Lines before the one containing "You are a computer-use" are not wanted; restate the rest below word for word, through the last line, but drop any pictures.

::: EXERCISE MATERIALS

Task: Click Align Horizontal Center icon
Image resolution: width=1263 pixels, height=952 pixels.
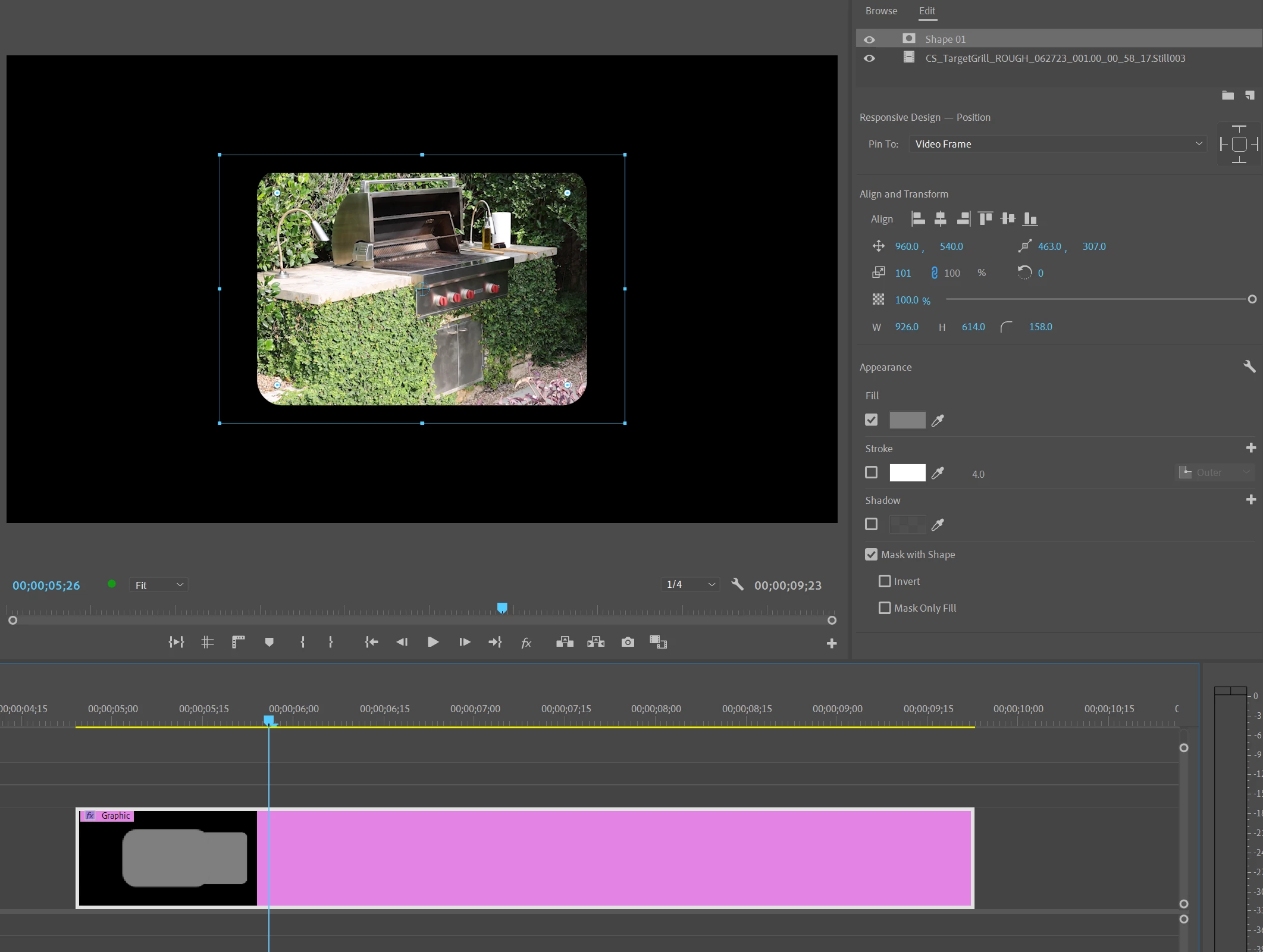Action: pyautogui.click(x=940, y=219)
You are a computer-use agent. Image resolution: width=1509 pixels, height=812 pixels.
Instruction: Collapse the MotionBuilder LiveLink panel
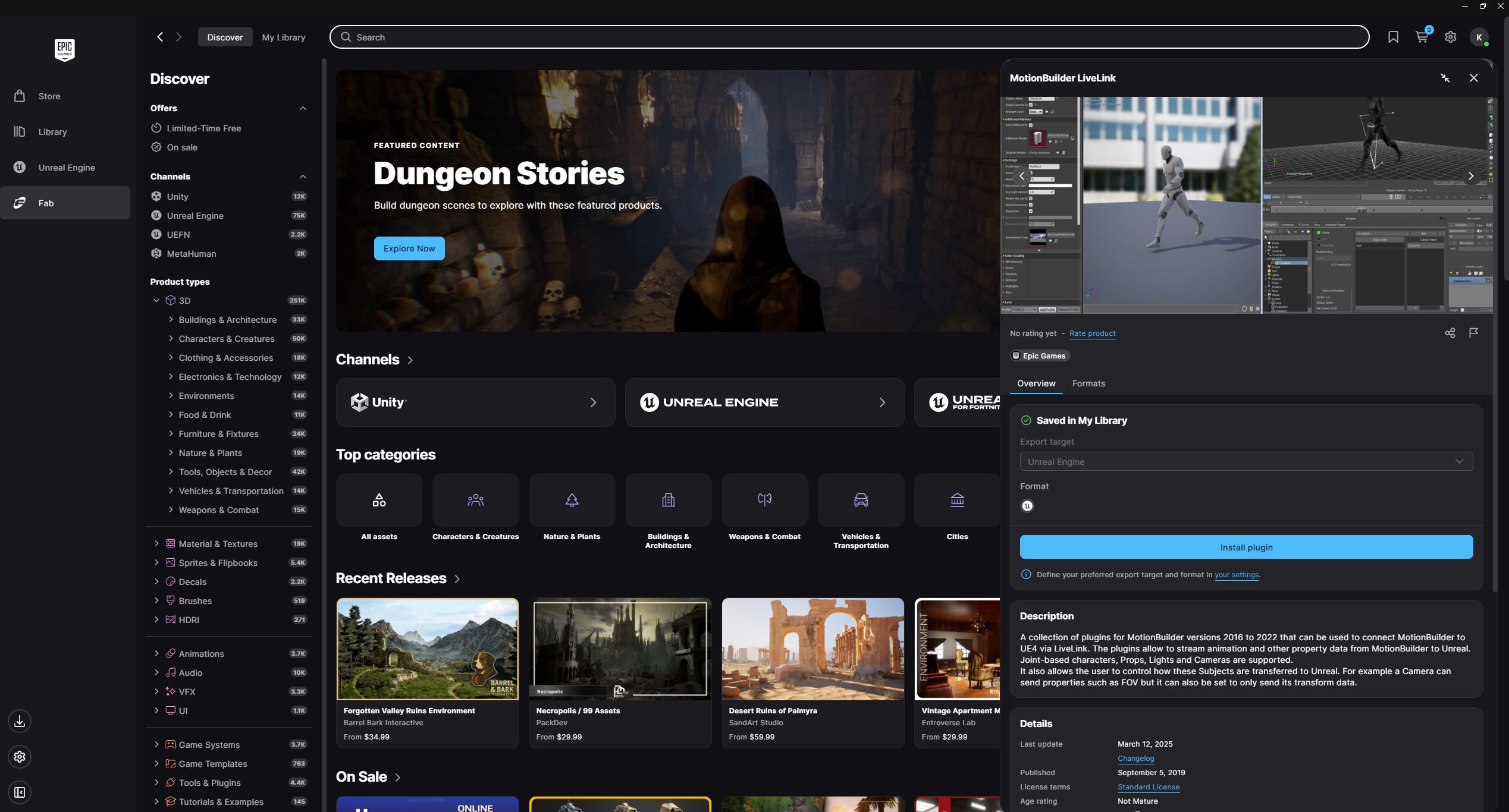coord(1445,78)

::::::

ANSWER TO THIS PROBLEM:
You are a computer-use agent. Image resolution: width=1509 pixels, height=812 pixels.
Instruction: Collapse the MotionBuilder LiveLink panel
coord(1445,78)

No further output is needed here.